Somali community run school to learn English

| Tariro Washinyira
Western Cape chairperson Abdikadir Mohamed of the Somali Association of South Africa and the Scalabrini Centre have established an English school. Photo by Tariro Washinyira.

Somali Association of South Africa (SASA) Western Cape chairperson Abdikadir Mohamed has established an English school project with the help of the Scalabrini Centre.

The school, situated in Bellville, has been going since November 2012.

The project, known as the Bellville Education Centre (BEC), was born out of research done by Vanya Gastrow of Wits university. She illustrated how Somalis’ rights are infringed in most cases partly because they cannot communicate effectively due to the language barrier.

All immigrants are accommodated and it is not necessary to have teachers who speak Somali because the teaching is done with pictures. The textbooks have pictures captioned in English and the teachers help with pronunciation.

The programme is divided into four classes: beginners, elementary, pre-intermediate and intermediate. Newcomers write a placement test to determine their level. Students choose a suitable timetable since most are self-employed. The school is open Monday to Thursday from 1:30 to 9:30pm with four classes of English and one class on computers. Lessons are two hours. Students are all ages; many are educated, others have not had formal schooling, in some cases because of war.There are six volunteer teachers.

Mohamed says, “The students are motivated and enjoy school … Most cannot afford to pay fees, but those who can afford pay R150 monthly. We also have a problem of dropouts. Some Somalis choose to go back to Somalia after they are attacked or assaulted. Somalis are financially struggling and they are demotivated when their shops are looted. There is too much crime in this country. If you work hard but are robbed every day, you cannot progress.”
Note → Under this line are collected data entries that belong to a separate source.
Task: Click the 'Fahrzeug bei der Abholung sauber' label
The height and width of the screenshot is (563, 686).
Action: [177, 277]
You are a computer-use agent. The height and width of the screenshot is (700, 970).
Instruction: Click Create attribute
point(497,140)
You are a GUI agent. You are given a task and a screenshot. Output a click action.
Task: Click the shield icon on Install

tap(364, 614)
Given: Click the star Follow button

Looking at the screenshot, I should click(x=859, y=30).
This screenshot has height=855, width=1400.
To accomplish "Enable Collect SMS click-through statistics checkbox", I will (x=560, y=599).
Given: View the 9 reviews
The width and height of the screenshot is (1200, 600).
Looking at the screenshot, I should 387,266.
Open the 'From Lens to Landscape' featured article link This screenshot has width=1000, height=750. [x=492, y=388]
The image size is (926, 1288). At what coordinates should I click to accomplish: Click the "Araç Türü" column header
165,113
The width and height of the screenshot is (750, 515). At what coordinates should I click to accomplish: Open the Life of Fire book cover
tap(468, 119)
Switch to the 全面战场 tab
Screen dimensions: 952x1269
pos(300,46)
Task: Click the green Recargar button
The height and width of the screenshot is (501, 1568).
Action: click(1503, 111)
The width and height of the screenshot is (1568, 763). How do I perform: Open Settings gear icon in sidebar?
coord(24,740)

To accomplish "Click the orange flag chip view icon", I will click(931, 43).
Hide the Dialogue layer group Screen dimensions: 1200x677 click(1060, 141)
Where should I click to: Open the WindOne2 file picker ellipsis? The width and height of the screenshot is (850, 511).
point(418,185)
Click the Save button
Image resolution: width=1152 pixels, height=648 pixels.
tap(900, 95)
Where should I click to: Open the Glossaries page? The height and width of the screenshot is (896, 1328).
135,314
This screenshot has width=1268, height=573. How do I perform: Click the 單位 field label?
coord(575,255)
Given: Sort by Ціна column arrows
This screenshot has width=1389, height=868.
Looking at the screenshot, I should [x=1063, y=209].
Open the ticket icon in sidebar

The school hopes to develop its computer literacy project by acquiring more computers and teachers and intends to run an empowerment project for women. Women will be taught to sew and design clothes to sustain themselves. Two machines are already set up for the project and they intend to buy three more. A library room is also being added. Students at formal schools around Bellville will be assisted with studying and homework by the librarians.

SASA also opened a school in Strand. It currently has twenty registered students.

Mohamed said paying the R6,500 rental is challenging since the beneficiaries pay little. They need money to hire a receptionist and teachers since volunteers are not working for them permanently. They also need better facilities and equipment such as a projector, DVD and CD player to use as teaching aids. They would be happy if people could donate stationery, books and desks. They still need more volunteers to run the project, especially teachers.

Abdikadir Kedir is one of the BEC beneficiaries. He enrolled in the school when it was established in 2012. He is in elementary class. Kedir is employed as a shopkeeper. Before attending the school he did not know how to read or speak English. He said the school needed more teachers, because the few they have are overworked.